Posted by Tiffany Case Ard, YES Team on Wednesday, February 18, 2026

[This post is part of our series, Engineering Practices in the Classroom, which explores what engineering practices are, why they matter, and what they look like in real classrooms. Today, we’re focusing on another core engineering practice: exploring the properties and uses of materials to inform design decisions.]

Everything humans have ever made—from the earliest stone tools to running shoes and satellites—depended on choosing the right materials. Engineers spend a lot of time exploring how materials behave so they can match those properties to a specific goal. Bridges must be made of materials that are strong and durable. A raincoat needs something flexible and waterproof.

We all make materials decisions every day without realizing it. Hanging a poster, you choose between tape, tacks, or adhesive strips. Caught in a downpour without an umbrella, you reach for something plastic to cover your head instead of paper. These choices are guided by a lifetime of experience with materials and their properties.

Understanding how different materials behave is just as important for young learners.

Why students need time to explore materials

Imagine all the things kids might do with a piece of aluminum foil. They can try bending or folding it, stretching it, dunking it in water, crumpling, smoothing, shaking, drawing on it, cutting it into ribbons, shining a light on it.

Class time is limited, and testing materials may look a lot like playing around. But with a little structure and guidance to help them notice and compare properties, these opportunities to experiment give students the experience they need to make intentional decisions when they are solving problems later on.

Exploring materials changes the way learners experience failure

When students have time to explore materials before building, they start to see each test as a fact-finding mission, not a win or lose scenario. If something doesn’t work, the next question isn’t “What did I do wrong?” — it’s “What did this material do?”

That thinking re-frames failure from a disappointing outcome to successfully gathering new evidence, and critiques of the design feel purposeful rather than personal.

In the clip below, notice how the teacher focuses on the materials letting in too much or too little light in this nightlight challenge.

Students examine a nightlight design and discuss which materials works well, and which failed.

In-class exploration builds access and channels of communication

Not every student enters the classroom with the same familiarity with materials. Exploring materials together gives students a base level of information.

At the same time, it creates a shared experience with common terminology that students draw from during design. We love this short clip of students debating the definition of insulator -- does it let heat escape or keep it in?

Elementary students debate the properties of an insulator material
as they work together to design a solar oven.
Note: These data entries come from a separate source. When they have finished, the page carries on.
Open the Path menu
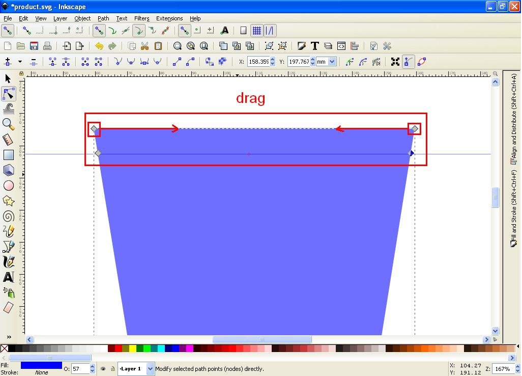This screenshot has width=522, height=376. [103, 18]
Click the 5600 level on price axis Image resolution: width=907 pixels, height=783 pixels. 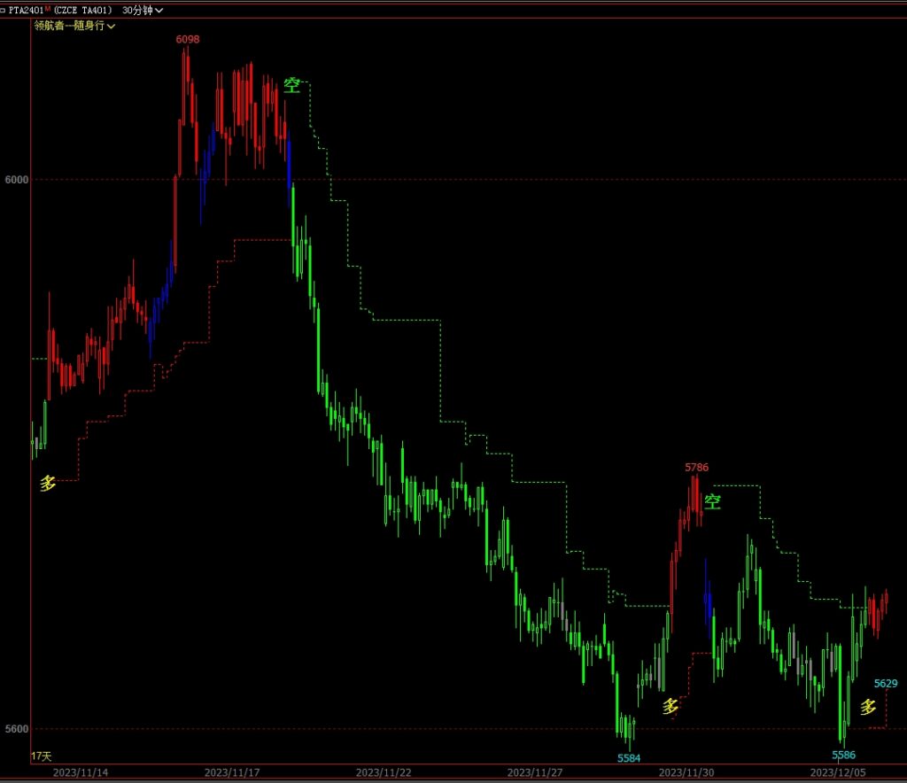pyautogui.click(x=17, y=728)
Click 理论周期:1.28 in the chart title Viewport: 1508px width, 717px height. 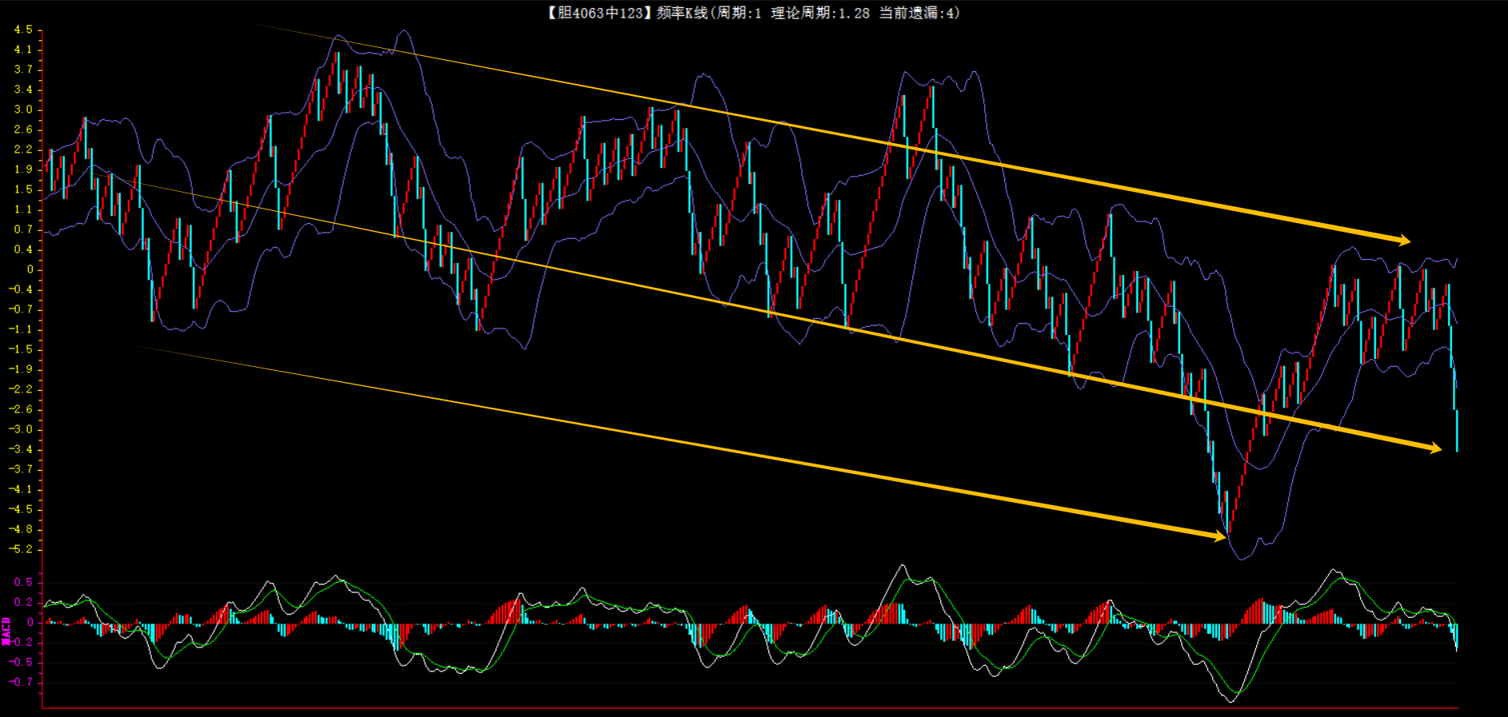coord(820,13)
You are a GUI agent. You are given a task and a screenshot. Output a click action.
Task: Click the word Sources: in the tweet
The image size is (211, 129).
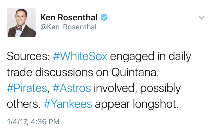(28, 56)
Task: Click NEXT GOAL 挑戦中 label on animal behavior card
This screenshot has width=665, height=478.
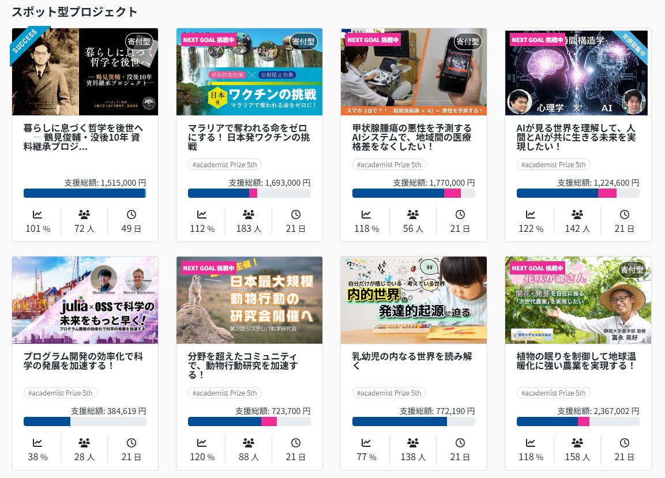Action: click(x=209, y=268)
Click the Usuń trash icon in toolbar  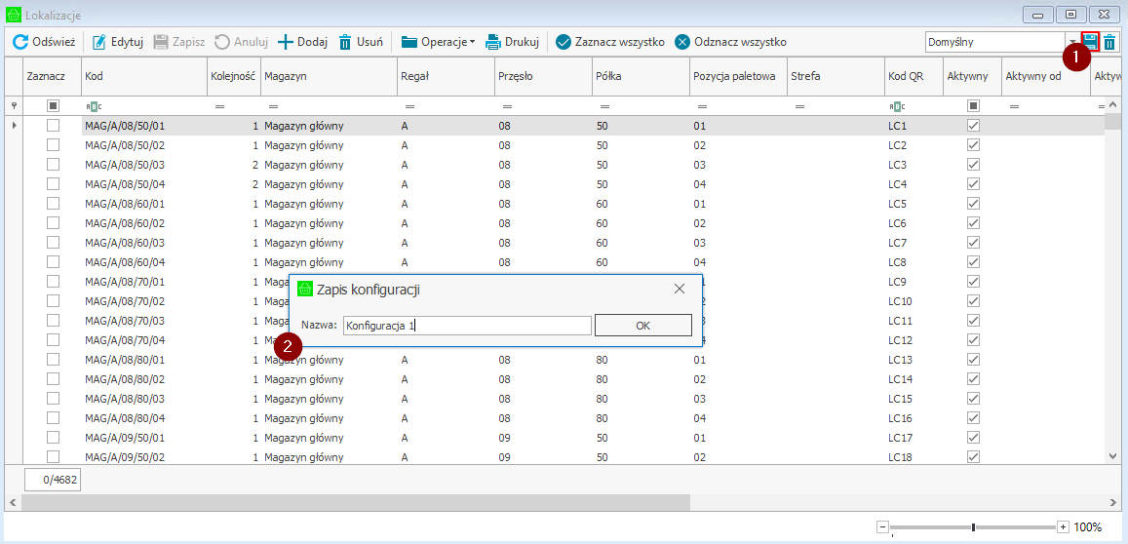point(345,42)
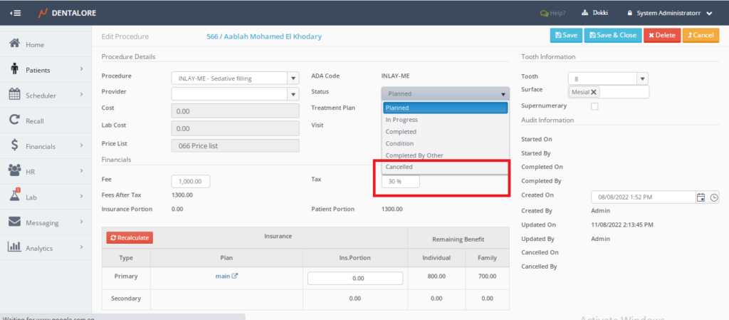The height and width of the screenshot is (320, 729).
Task: Select Cancelled from status list
Action: tap(399, 167)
When students test materials side by side, words like absorbent, transparent, or insulating start to mean something tangible. Having a common vocabulary supports collaboration, explanation, and confidence later in the design process.

Science concepts become more than facts

Exploring materials also helps students connect science concepts to real-world problem solving. Ideas like absorption, insulation, or energy transfer become tangible when students can test and compare materials directly.
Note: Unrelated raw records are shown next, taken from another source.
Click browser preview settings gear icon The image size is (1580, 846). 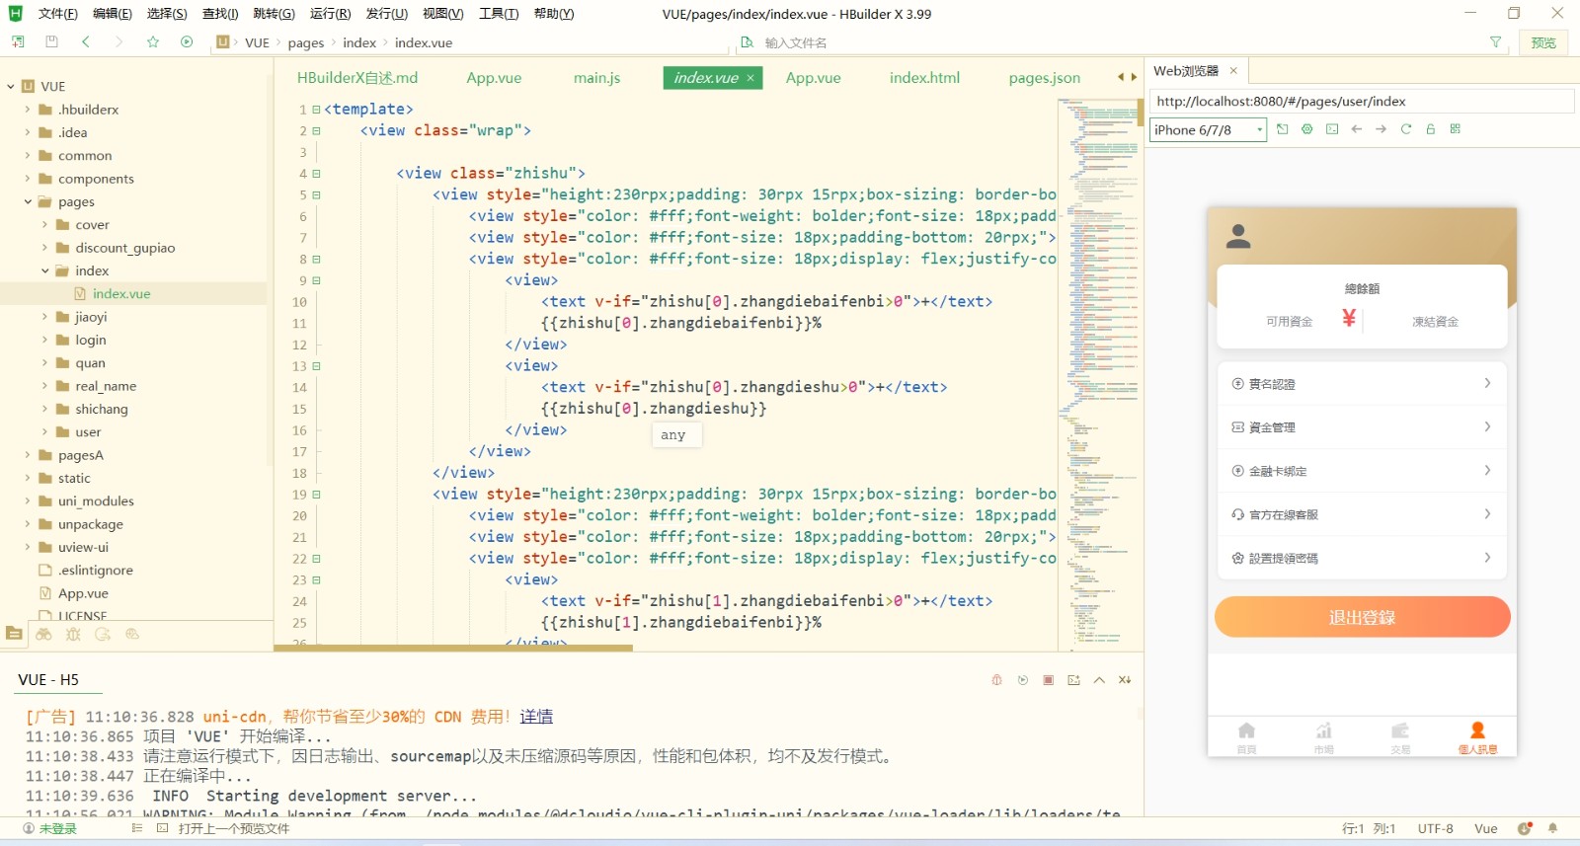[1306, 129]
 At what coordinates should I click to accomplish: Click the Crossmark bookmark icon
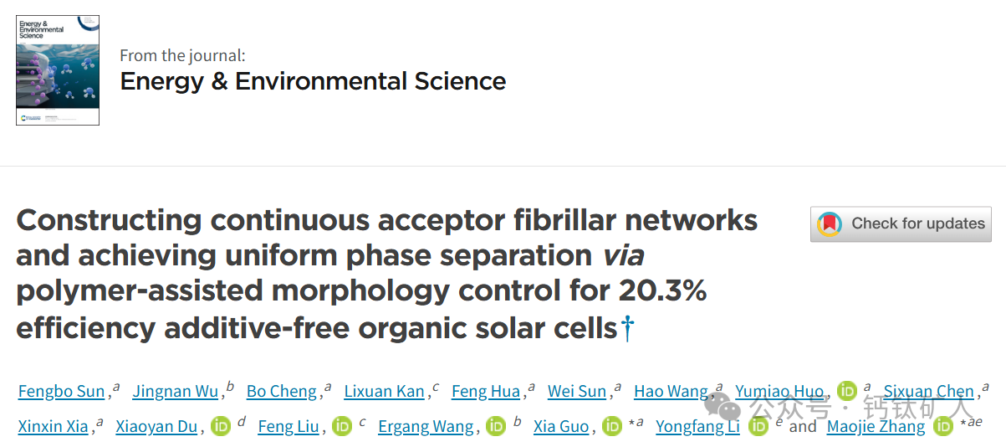pyautogui.click(x=830, y=224)
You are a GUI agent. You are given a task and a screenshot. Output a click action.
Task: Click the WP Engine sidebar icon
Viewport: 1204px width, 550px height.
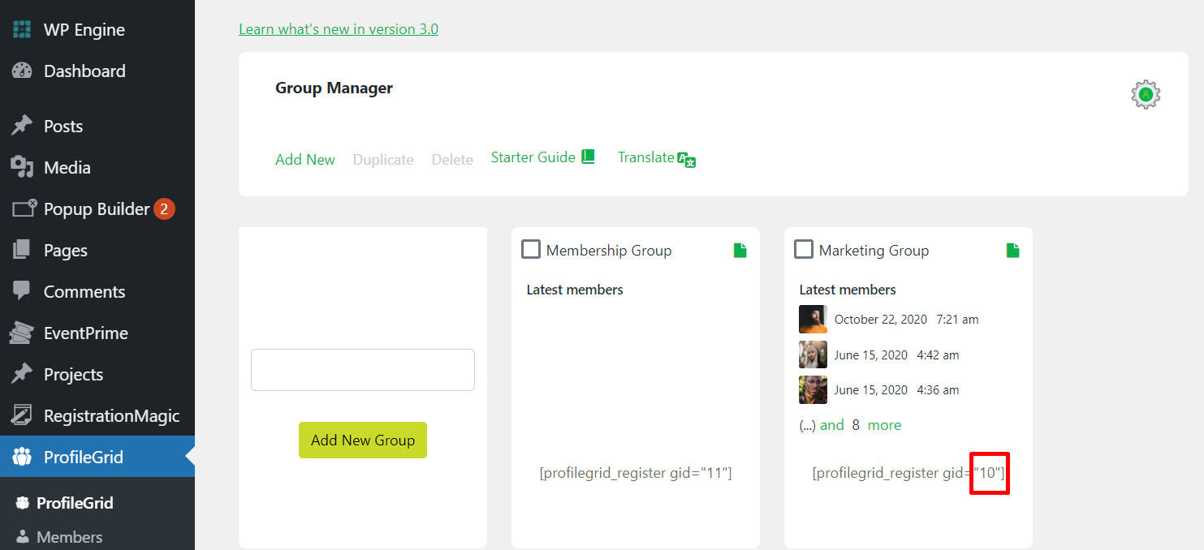(x=22, y=30)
Over time, students gain intuition about how materials might behave. This is an essential step toward making evidence-based engineering decisions, but also a sign that they are internalizing a more scientific understanding of how the physical world works.

Middle school students participate in a discussion about heat transfer

Putting it into practice: Guided exploration before building

In classroom and afterschool settings, students build materials knowledge through hands-on investigation. Before jumping into construction, give students dedicated time to explore the materials they may use in an upcoming challenge.

Encourage students to test materials in concrete, observable ways. How does it feel? Is it rough, smooth, sticky, or flexible? What happens when it’s bent, stretched, twisted, or pressed? Does it absorb water or reflect light?

Simple experiments like these help students connect what they observe to how a material might perform in a design. Over time, this kind of exploration builds a foundation students can return to as they plan, test, and revise their ideas.

Resist the urge to step in and correct students when you know a material may not work. Name the thinking and ask them to reflect.

What Teachers Can Notice and Name

When students explore materials, some of the most important learning shows up in their words and decisions. Here are a few things to watch for and name in your classroom:

 • Students describing how a material behaves. “It soaked through.” “It ripped.” "It didn't catch enough air."

• Students connecting properties to outcomes. “It leaked because it’s thin.”

• Students comparing materials. “This is more flexible than the piece of plastic.”

• Students revising choices based on evidence. “Let’s try something thicker.”

• Students explaining why they chose a material. “I want to use cardboard because it’s stronger.” 

In moments like these, resist the urge to step in and correct students when you know a material may not work. Instead, name their thinking and invite them to reflect. Questions like “What did you notice about that material?” or “Why do you think that happened?” encourage deeper reasoning and reinforce that testing and revision are expected parts of engineering.

In this clip, we can see this kind of guidance in action as elementary students eagerly share what they discovered about materials that absorb or repel water. Notice how the educator focuses on the discovery and the properties by asking open-ended questions, and then names their thinking: “You are really using a lot of properties words.”

Elementary students share what they discovered about materials that absorb or repel water. They declare terry cloth the best, and speculate about why it absorbs water so well.

What students learn over time

With repeated opportunities to explore materials, students begin to recognize patterns. They learn which materials bend without breaking, which absorb or repel water, and which hold their shape under pressure. As they start predicting which materials might perform, they can use evidence to guide and defend their decisions.

Students come to see material choice as an intentional decision, one that can be tested, revised, and improved, rather than a guess or a fixed answer. Exploring the properties and uses of materials transforms “making” into purposeful engineering.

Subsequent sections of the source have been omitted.